(Dataset entries)

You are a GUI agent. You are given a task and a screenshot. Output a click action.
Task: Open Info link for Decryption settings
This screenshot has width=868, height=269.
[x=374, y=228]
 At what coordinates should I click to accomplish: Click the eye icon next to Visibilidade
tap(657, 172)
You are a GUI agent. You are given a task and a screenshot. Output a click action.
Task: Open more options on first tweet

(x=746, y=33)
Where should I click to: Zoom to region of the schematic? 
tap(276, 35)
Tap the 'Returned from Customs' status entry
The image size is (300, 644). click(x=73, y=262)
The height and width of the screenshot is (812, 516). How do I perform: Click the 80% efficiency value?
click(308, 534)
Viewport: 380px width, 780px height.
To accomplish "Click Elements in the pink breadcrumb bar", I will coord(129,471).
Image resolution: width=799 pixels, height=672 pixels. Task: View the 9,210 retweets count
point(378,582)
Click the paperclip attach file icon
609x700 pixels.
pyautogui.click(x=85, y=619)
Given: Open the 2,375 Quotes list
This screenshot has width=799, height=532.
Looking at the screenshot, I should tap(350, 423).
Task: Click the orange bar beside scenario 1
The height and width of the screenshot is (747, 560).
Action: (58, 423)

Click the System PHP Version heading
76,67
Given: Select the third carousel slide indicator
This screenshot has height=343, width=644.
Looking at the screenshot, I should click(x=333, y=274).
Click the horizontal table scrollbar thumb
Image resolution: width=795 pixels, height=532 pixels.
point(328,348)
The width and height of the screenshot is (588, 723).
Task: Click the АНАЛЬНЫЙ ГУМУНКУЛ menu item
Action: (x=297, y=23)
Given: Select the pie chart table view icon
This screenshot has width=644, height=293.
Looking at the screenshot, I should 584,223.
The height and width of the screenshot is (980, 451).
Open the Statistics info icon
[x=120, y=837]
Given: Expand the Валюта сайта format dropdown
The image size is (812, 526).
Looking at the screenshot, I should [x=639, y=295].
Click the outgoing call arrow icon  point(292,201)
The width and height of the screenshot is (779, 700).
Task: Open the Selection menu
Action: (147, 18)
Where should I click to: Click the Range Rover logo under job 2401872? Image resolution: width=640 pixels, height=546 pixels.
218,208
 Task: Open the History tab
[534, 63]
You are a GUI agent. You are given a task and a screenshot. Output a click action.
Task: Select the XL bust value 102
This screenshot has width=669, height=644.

## [EXERCISE DETAILS]
Every record above needs to be returned in full, exactly.

## [COMPLETED TASK]
You are a GUI agent. You are given a task and a screenshot. Output a click action.
Task: Open Info link for Decryption settings
This screenshot has width=868, height=269.
[x=374, y=228]
 At what coordinates should I click to accomplish: Click the eye icon next to Visibilidade
tap(657, 172)
You are a GUI agent. You are given a task and a screenshot. Output a click action.
Task: Open more options on first tweet

(x=746, y=33)
Where should I click to: Zoom to region of the schematic? 
tap(276, 35)
Tap the 'Returned from Customs' status entry
The image size is (300, 644). click(x=73, y=262)
The height and width of the screenshot is (812, 516). How do I perform: Click the 80% efficiency value?
click(308, 534)
Viewport: 380px width, 780px height.
To accomplish "Click Elements in the pink breadcrumb bar", I will coord(129,471).
Image resolution: width=799 pixels, height=672 pixels. Task: View the 9,210 retweets count
point(378,582)
Click the paperclip attach file icon
609x700 pixels.
pyautogui.click(x=85, y=619)
Given: Open the 2,375 Quotes list
This screenshot has width=799, height=532.
Looking at the screenshot, I should tap(350, 423).
Task: Click the orange bar beside scenario 1
The height and width of the screenshot is (747, 560).
Action: (58, 423)

Click the System PHP Version heading
76,67
Given: Select the third carousel slide indicator
This screenshot has height=343, width=644.
Looking at the screenshot, I should click(x=333, y=274).
Click the horizontal table scrollbar thumb
Image resolution: width=795 pixels, height=532 pixels.
point(328,348)
The width and height of the screenshot is (588, 723).
Task: Click the АНАЛЬНЫЙ ГУМУНКУЛ menu item
Action: (x=297, y=23)
Given: Select the pie chart table view icon
This screenshot has width=644, height=293.
Looking at the screenshot, I should 584,223.
The height and width of the screenshot is (980, 451).
Open the Statistics info icon
[x=120, y=837]
Given: Expand the Валюта сайта format dropdown
The image size is (812, 526).
Looking at the screenshot, I should [x=639, y=295].
Click the outgoing call arrow icon  point(292,201)
The width and height of the screenshot is (779, 700).
Task: Open the Selection menu
Action: (147, 18)
Where should I click to: Click the Range Rover logo under job 2401872? Image resolution: width=640 pixels, height=546 pixels.
218,208
 Task: Open the History tab
[534, 63]
You are a GUI agent. You are given a task and a screenshot. Output a click action.
Task: Select the XL bust value 102
This screenshot has width=669, height=644.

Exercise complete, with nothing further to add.